§ Problem to solve
Return these lines word for word, starting from the first line of the records and ending with the line that contains "pos(648,1429)", including both of those lines.
********
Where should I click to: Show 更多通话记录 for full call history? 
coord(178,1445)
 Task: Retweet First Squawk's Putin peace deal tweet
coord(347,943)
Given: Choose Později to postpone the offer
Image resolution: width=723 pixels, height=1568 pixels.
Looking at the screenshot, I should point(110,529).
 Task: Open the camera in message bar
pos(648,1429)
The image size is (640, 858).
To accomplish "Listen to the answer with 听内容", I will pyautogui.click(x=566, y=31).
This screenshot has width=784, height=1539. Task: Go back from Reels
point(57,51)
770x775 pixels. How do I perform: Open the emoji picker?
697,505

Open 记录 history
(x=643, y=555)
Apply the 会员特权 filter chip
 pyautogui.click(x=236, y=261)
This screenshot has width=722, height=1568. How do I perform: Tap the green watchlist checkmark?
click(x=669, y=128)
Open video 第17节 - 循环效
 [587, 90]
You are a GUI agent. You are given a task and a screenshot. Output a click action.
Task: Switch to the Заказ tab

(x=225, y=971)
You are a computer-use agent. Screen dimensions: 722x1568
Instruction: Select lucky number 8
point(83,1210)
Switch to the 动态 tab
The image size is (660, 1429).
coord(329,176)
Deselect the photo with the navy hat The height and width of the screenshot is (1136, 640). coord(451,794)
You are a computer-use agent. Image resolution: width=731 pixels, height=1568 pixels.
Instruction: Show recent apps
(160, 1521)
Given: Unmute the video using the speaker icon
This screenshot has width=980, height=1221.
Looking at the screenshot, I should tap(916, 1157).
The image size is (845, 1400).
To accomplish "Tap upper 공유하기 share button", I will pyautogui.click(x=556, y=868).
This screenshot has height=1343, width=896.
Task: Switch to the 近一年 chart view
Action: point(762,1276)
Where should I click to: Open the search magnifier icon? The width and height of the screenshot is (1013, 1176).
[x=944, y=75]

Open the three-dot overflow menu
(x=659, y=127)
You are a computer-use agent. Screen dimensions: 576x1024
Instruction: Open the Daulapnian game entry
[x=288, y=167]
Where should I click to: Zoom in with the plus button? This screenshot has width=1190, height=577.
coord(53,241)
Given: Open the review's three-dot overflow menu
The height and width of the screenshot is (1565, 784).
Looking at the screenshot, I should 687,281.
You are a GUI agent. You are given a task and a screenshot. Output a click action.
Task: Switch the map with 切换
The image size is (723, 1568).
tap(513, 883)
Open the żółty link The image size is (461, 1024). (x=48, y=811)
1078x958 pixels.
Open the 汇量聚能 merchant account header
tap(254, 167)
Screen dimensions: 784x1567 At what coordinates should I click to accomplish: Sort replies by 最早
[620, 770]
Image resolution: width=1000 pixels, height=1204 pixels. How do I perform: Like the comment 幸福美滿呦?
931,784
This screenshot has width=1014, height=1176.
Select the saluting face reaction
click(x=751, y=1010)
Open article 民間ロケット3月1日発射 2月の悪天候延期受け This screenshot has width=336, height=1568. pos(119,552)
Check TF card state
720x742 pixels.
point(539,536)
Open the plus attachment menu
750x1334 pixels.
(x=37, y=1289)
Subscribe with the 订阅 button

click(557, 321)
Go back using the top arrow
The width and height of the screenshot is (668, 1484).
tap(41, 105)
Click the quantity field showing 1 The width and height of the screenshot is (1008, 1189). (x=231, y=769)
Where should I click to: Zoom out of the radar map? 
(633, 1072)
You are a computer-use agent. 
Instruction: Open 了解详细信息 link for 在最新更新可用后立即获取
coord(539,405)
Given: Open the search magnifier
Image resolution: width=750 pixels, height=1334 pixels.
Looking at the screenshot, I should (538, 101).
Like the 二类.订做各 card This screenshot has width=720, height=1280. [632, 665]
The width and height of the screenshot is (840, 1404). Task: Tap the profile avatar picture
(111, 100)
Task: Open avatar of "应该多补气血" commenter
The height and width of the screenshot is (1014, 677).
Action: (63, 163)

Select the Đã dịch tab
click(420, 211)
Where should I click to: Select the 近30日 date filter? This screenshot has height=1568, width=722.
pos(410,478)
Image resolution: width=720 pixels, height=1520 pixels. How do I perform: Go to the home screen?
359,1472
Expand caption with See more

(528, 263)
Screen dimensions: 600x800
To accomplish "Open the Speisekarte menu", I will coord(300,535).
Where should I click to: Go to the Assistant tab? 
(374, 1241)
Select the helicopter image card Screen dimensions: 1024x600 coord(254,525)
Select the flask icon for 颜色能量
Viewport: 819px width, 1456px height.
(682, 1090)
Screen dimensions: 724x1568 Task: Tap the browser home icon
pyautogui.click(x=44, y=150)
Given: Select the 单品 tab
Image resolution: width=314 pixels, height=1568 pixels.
********
§ Solution for this task
Where should I click to: Show 更多通话记录 for full call history? 
coord(178,1445)
 Task: Retweet First Squawk's Putin peace deal tweet
coord(347,943)
Given: Choose Později to postpone the offer
Image resolution: width=723 pixels, height=1568 pixels.
Looking at the screenshot, I should point(110,529).
 Task: Open the camera in message bar
pos(648,1429)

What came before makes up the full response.